There is nothing wrong with consumer spending (mainly by beneficiaries of OFW remittances and BPO workers) driving the economy. It’s just that what is more essential—and with more lasting effects—is economic growth driven by investments in factories, airports, roads and other infrastructure. Investment grew by only 4.3 per cent in the third quarter, slower than the previous quarter’s 7.3 per cent. Investments fell 20 per cent in the first quarter of 2012.
But amid the euphoria generated by the surprising GDP growth, it is imperative for the Aquino administration to now focus its attention on generating investments in the so-called brick-and-mortar businesses that generate jobs. It can start by addressing the obstacles. Private businessmen have complained about a lot of things, but three major issues always stand out: very steep electricity rates, changing rules on investments, and lack of basic infrastructure.
Electricity rates will remain high in the next few years, or until the various additional baseload power plants and facilities running on renewable energy come on stream. The Aquino administration is also neglecting to address the constantly changing investment rules (its recent issuance of new guidelines on mining is a case in point).
The only bright spot we see so far is on government spending on basic infrastructure.

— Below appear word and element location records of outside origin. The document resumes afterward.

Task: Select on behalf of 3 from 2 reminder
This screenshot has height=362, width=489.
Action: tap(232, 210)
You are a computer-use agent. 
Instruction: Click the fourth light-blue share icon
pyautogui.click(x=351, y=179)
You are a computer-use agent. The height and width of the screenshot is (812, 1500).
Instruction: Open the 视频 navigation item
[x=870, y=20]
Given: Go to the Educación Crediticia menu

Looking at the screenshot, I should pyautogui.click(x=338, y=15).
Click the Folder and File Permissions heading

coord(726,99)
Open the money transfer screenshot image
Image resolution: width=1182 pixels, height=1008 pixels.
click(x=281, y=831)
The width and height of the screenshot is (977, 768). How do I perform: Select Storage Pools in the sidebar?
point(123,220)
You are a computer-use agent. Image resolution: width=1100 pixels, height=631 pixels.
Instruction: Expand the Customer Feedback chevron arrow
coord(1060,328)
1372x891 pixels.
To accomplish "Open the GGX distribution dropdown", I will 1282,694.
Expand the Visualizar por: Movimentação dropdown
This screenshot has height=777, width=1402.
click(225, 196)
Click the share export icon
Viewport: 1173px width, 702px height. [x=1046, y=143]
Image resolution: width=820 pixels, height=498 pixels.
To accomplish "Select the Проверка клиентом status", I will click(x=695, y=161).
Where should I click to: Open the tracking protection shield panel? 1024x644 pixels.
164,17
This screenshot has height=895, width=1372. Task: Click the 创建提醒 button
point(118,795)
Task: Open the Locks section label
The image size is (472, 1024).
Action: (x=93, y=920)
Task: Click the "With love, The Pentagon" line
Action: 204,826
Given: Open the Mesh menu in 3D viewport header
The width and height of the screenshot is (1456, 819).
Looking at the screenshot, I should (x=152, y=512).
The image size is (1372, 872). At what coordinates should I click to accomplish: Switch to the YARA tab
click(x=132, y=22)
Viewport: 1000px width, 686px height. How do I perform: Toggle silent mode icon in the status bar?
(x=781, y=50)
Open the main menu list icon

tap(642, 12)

Only last week, the board of the National Economic and Development Authority chaired by President Aquino approved 105 billion peso (US$2.5 billion) worth of roads, bridges, classrooms and power plant projects for implementation in 2013.
The government’s promise to finally speed up its flagship PPP (public-private partnership) programme is also moving in the right direction.
Also last week, Transportation Secretary Joseph Emilio Abaya ordered the tapping of private lawyers to expedite the bidding process for billions of pesos worth of public transportation and communications projects to be done through the PPP.
A study by global financial giant Citi Group rightly indicated that public infrastructure spending could be the medium-term “game changer” for the Philippines, predicting that the massive flood works programme alone of the Department of Public Works and Highways worth 325 billion pesos can potentially lift per capita income to $3,500 within five years.
A year of spectacular growth will not lift the Philippines to the ranks of First World nations, nor will it wipe out poverty. But it is a good starting point for the government to shift focus from economic growth to economic development, and to work on making the Philippines a prosperous nation with ample economic opportunities that can eventually lure Filipinos overseas to come home, for good.